→ PROVIDED PASSAGE
--- START ---
USAID was involved in a big way in the US backed ouster of President Aristide in Haiti he said. Opposing US imperialism today means defeating the designs of international NGOs such as USAID, he argued, explaining the JVP's stand: And by the time the barman unkindly imposed his inflexible curfew on us, I was able to acquire a fairly clear idea of his party's perspective on the question of foreign NGOs.

The next morning I found an email from him with a link to a USAID report on Sri Lanka dated November 4, 2003. This is what I found on that page.

"The U.S. Government remains committed to supporting the cease-fire and ongoing peace process as well as to laying the foundation for long-term development for the country. While the relations between the Prime Minister's UNP Party and the President's PA Party are strained, the UNP is pro-American, giving the U.S. unparalleled access to encourage the implementation of sustainable policies and transparent governance." (www.usaid.gov/locations/asia_near_east/countries/srilanka/srilanka.html ) This year, on March 2, which the JVP declared as 'Anti Colonial Day', James Kunder, USAID Assistant Administrator for Asia and the Near East testified before the US Senate Foreign Relations Committee.

"USAID's overriding focus is countering the threat posed by instability and terrorism in Asia, the Middle East and North Africa. Conflicts permeate the region - from ongoing insurgencies in Iraq, Afghanistan and Nepal to the separatist movements in Mindanao, Philippines and Sri Lanka. Many countries harbor extremist groups that prey on disenfranchised populations left vulnerable by their government's inability or lack of commitment to meet their daily needs" Kunder said.
--- END ---
→ QUESTIONS
A – Rewrite the passage on USAID and the JVP from "The next morning" up to and including "Foreign Relations Committee.", putting "truce" wherever "cease-fire" stands.
B – Answer these questions from the passage on USAID and the JVP, one line each:
(i) What date does the USAID report on Sri Lanka carry?
(ii) What name did the JVP give to March 2?
(iii) Before which committee did James Kunder testify?
C – Carry on the passage on USAID and the JVP, beginning after its final sentence.

→ DATA UNDER STUDY
--- START ---
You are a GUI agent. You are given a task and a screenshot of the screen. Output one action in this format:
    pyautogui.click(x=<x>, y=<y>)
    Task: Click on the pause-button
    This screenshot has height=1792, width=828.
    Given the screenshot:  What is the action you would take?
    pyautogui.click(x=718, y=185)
--- END ---
→ SOLVED TASKS
A –
The next morning I found an email from him with a link to a USAID report on Sri Lanka dated November 4, 2003. This is what I found on that page.

"The U.S. Government remains committed to supporting the truce and ongoing peace process as well as to laying the foundation for long-term development for the country. While the relations between the Prime Minister's UNP Party and the President's PA Party are strained, the UNP is pro-American, giving the U.S. unparalleled access to encourage the implementation of sustainable policies and transparent governance." (www.usaid.gov/locations/asia_near_east/countries/srilanka/srilanka.html ) This year, on March 2, which the JVP declared as 'Anti Colonial Day', James Kunder, USAID Assistant Administrator for Asia and the Near East testified before the US Senate Foreign Relations Committee.

B –
(i) November 4, 2003
(ii) 'Anti Colonial Day'
(iii) The US Senate Foreign Relations Committee

C –
"As these extremist groups grow, they threaten to destabilize their own countries and often support terrorism directed at the United States. USAID is an integral player in the U.S. government's response to these threats. We will also promote economic and political transitions in conflict-ridden countries, such as Pakistan, Nepal and Sri Lanka", the senior USAID official told the US senate sub committee. It is a fact that the US considers Pakistan, Nepal and Sri Lanka major strategic allies in the South Asian region.

The testimony of Andrew S. Natsios, administrator, USAID before the Subcommittee on Foreign Operations, Committee on Appropriations, US Senate on April 21, last year is more revealing:

"The end of the Cold War and the challenges that now face USAID have prompted the most thoroughgoing reassessment of the country's development mission since the end of the Second World War. We are responding with a new understanding of the multiple goals of foreign assistance. Specifically, USAID now faces five distinct challenges:

* Supporting transformational development * Strengthening fragile states and reconstructing failed states * Supporting U.S. geo-strategic interests * Addressing transnational problems * Providing humanitarian relief in crisis countries"

"Aid is a potent leveraging instrument that can keep countries allied with U.S. policy. It also helps them in their own battles against terrorism. Our tasks today however, are broader and more demanding than just winning the allegiance of key leaders around the world".

"We at USAID are the chief instrument of what some call the nation's "soft power." I am not very fond of the phrase because it unintentionally implies weakness. In any case, the President signaled the importance of what we do when he called "development" a critical part of a triad of foreign policy instruments", Nastios told the senate sub committee.

USAID's motives in Sudan where the US is trying to secure access to the country's oil and other natural resources such as Gum Arabic have often been questioned. The Sudanese government in Khartoum has leveled accusations against the USAID in the past, implying that the organization's activities have jeopardized the country's sovereignty and territorial integrity.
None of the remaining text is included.